Apples allows Flash created Apps to Run on iPhone and iPad
September 9, 2010
Big news for web developers today, Apple has backed off on it’s blocking of Adobe Flash generated applications from running on iPad and iPhone devices:
Apple has opened up the App Store review process, dropping its harsh restrictions on the tools developers are allowed to use and at the same time actually publishing the App Store Review Guidelines — a previously secret set of rules that governed whether or not your app would be approved.
Apple did not specifically mention Adobe — though investors drove up shares of the company up 12 percent on the news — but the changes seem to mean that you can use Flash to develop your apps, and then compile them to work on the iPhone and iPad with a tool called Adobe Packager. This could be boon to publishers, including Condé Nast, owner of Wired, which use Adobe’s Creative Suite to make print magazines and would now be able to easily convert them into digital version instead of re-creating them from scratch in the only handful of coding languages Apple had allowed.

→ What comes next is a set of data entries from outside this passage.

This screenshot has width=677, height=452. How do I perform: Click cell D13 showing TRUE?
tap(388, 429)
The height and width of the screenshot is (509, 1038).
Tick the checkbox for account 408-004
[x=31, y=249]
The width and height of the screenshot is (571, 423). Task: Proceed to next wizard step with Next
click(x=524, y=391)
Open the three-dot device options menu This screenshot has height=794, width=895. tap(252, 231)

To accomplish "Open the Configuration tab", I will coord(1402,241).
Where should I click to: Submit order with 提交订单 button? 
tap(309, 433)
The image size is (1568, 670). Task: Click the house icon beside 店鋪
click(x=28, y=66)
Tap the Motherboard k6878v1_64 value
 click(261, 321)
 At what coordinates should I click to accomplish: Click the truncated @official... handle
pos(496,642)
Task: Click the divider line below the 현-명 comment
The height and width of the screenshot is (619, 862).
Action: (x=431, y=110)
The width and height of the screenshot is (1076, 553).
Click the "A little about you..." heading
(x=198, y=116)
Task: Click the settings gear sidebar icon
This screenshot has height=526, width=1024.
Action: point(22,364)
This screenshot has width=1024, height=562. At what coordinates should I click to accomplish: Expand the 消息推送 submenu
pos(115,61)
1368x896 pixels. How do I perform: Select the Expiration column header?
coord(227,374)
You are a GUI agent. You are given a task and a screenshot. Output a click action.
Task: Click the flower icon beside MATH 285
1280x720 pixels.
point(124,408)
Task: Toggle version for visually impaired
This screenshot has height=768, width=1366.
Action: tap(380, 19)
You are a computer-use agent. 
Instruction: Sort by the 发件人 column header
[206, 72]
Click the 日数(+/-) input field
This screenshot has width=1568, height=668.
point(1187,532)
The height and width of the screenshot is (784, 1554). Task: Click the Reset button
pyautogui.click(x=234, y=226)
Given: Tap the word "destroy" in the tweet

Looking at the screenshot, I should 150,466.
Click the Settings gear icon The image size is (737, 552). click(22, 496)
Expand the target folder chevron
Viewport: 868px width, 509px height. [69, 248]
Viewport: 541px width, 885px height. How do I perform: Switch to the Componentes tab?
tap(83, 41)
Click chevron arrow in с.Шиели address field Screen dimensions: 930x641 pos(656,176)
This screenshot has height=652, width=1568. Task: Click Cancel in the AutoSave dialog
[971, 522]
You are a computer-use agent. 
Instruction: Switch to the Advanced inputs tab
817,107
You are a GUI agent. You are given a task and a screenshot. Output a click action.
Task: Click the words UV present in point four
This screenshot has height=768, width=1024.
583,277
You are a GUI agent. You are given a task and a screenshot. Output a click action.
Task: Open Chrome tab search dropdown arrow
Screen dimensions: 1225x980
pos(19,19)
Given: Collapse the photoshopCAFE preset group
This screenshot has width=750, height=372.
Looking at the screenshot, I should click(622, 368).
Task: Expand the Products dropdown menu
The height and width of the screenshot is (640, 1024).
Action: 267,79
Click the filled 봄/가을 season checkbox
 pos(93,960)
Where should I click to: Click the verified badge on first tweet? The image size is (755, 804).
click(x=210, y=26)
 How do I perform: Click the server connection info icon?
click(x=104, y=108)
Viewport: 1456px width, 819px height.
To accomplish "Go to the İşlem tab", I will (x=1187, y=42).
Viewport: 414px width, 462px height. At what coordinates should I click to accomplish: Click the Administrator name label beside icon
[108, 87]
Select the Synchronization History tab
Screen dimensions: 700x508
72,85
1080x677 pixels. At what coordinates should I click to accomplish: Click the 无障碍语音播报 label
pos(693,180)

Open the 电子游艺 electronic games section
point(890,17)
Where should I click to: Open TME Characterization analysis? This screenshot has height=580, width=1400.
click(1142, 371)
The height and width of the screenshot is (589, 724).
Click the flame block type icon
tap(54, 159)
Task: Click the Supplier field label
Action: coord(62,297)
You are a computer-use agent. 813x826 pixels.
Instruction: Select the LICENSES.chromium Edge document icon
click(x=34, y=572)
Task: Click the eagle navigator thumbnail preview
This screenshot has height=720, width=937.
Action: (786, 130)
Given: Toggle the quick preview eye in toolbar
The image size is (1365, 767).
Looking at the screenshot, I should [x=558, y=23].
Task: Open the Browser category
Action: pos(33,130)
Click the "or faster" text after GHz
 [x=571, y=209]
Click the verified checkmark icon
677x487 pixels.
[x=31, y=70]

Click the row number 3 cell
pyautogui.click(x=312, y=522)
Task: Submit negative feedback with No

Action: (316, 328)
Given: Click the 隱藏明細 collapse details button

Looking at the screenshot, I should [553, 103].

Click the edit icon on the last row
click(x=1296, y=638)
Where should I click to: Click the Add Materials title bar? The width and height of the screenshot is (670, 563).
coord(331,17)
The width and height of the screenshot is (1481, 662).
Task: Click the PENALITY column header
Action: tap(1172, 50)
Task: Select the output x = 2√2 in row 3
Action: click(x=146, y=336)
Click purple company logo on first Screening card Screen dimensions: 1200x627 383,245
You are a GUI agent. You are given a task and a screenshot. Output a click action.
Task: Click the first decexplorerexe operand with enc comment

Read More http://www.wired.com/gadgetlab/2010/09/apple-lifts-app-store-flash-ban-publishes-app-review-rules/#ixzz0z3kq21c4
I am SURE that Android’s surging market share played a major role in this. Apple probably remembered how they got killed by Windows back in the day, in large part by making it hard for programmers to create applications for Mac.
Competition is a good thing.
… Now if we can stop the service providers from trying to create a two-tiered Internet.